Tujuan Tugas:
Lanjutkan teks di bawah tentang wacana regionalisasi daerah kerja PPAT, mulai setelah kalimat terakhirnya.

Teks yang Ditampilkan:
%%

WACANA REGIONALISASI DAERAH KERJA PPAT
WACANA REGIONALISASI DAERAH KERJA PPAT
Adanya wacana yang disampaikan oleh Bapak Menteri
Agraria dan Tata Ruang selaku Kepala Badan Pertanahan Nasional (BPN) terhadap
dimungkinkan bahwa kedepan wilayah kerja Pajabat Pembuat Akta Tanah (PPAT) akan
didasarkanpada regional wilayah, di tempat dan kedudukan PPAT yang bersangkutan.
Selama ini aturan yang ada, wilayah kerja PPAT berdasarkan pada ketentuan Surat Keputusan (SK) pengangkatan PPAT yang
dikeluarkan oleh Kepala Badan Pertanahan Nasional. SK Pengangkatan PPAT selalu menyebutkan
daerah kerja pada Kabupaten atau Kota. Daerah kerja sebagaimana dimaksud pada
Peraturan Pemerintah (PP) No. 37 Tahun 1998 Tentang Pejabat Pembuat Akta Tanah
adalah wilayah yang menunjukan kewenangan seorang PPAT untuk membuat akta
mengenai hak atas tanah dan hak milik atas satuan rumah susun yang terletak
didalamnya. Ketentuan daerah kerja sama
diartikan indentitas kewenangan seorang PPAT dalam menjalankan profesi
tersebut. Karena setiap pembuatan Akta PPAT selalu berhubungan dengan ketentuan
hukum yang mengatur menyangkut pendaftaran, peralihan hak dan pembebanan. Oleh karena itu, setiap
kewenangan selalu berhubungan dengan tanggung jawab yang dijalankan oleh
seorang PPAT. Tanggung jawab tersebut adalah memberikan jaminan kepastian hukum
dan perlindungan hukum bagi para pemegang hak disamping melaksanakan tertip administasi
dibidang pertanahan.
Kedepannya menurut Bapak Menteri Agraria bahwa untuk
daerah kerja PPAT akan diperluas berdasarkan beberapa regionalisasi wilayah
yang ditetapkan oleh Kantor Kementrian Agraria untuk seluruh wilayah Indonesia.

%%

Bahan yang Diberikan:
%%

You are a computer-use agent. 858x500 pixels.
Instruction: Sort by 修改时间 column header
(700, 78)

%%
%%

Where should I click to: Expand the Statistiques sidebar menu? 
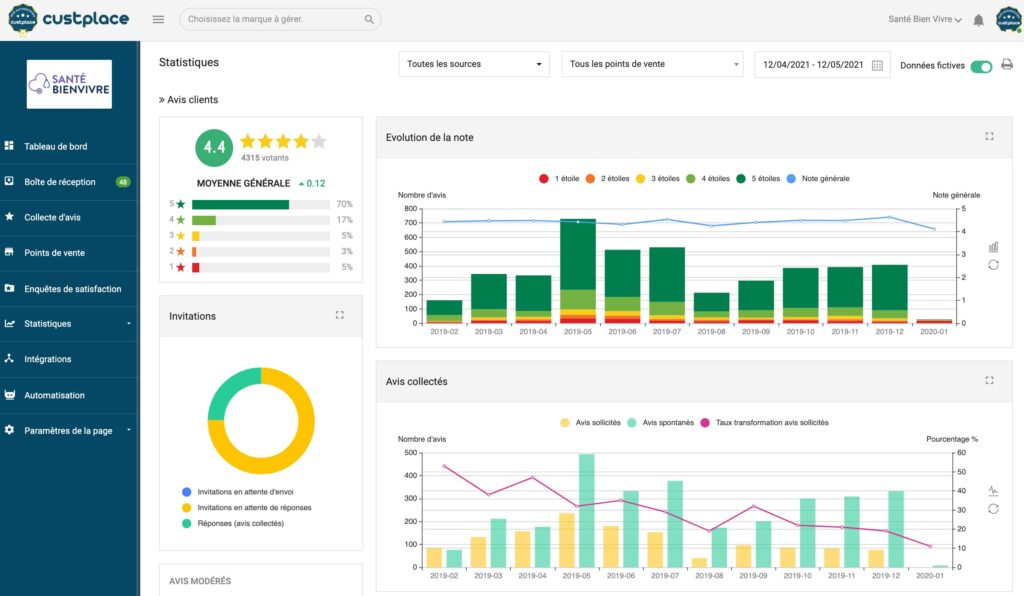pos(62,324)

%%

Hasil Tugas:
Dengan dimulai mewacanakan untuk wilayah dipulau Sumatra terdapat dua
regionalisasi wilayah kerja, terdiri dari Sumatra bagian Utara meliputi Propinsi
Kepulauan Riau hingga Propinsi Nangroh Aceh Darusalam, Sumatra bagian Selatan
meliputi Propinsi Sumatra Selatan hingga Propinsi Lampung. Sedangkan untuk
Pulau Jawa terbagi menjadi tiga regionalisasi wilayah. Jawa I terdiri Propinsi Banten, Propinsi DKI
Jakarta, hingga Propinsi Jawa Barat. Untuk wilayah regionalisai Jawa II terdiri
dari Propinsi DI Yogyakarta sampai ke Propinsi Jawa Tengah. Sedangkan untuk regionalisai Jawa III
terdiri dari Propinsi Jawa Timur. Begitu juga untuk Propinsi Bali akan
digabungkan kapada Propinsi Nusa Tenggara Barat dan Propinsi Nusa Tenggara Timur
untuk satu wilayah regionalisai. Propinsi Papua Barat, Propinsi maluku, dan
Maluku Utara berada pada regionalisai Propinsi Papua. Untuk wilayah pulau
Kalimantan dan Sulawesi akan diwacanakan regionalisasi masing-masing untuk
wilayah Kalimantan menjadi satu regionalisai dan begitu juga untuk Sulawesi
menjadi satu wilayah regionalisasi.
Isu tersebut
telah menjadi tranding tofic dimedia sosial khususnya bagi rekan-rekan
Notaris dan PPAT. Ada yang mengapresiasi, bahwa langkah besar yang disampaikan
oleh Bapak Menteri tersebut sesuatu yang sangat ideal dengan alasan, pekerjaan
seorang PPAT tidak boleh terhambat pada wilayah kerja. PPAT adalah profesi yang
membutuhkan profesionalitas tinggi maka dibutuhkan kemampuan dan wewenang. Namun
sebagian rekan-rekan PPAT beranggapan bahwa wacana yang disampaikan pemerintah
tersebut harus ditinjau dari segi aturan hukum yang berlaku, supaya jangan timbul
permasalahan hukum dikemudian hari.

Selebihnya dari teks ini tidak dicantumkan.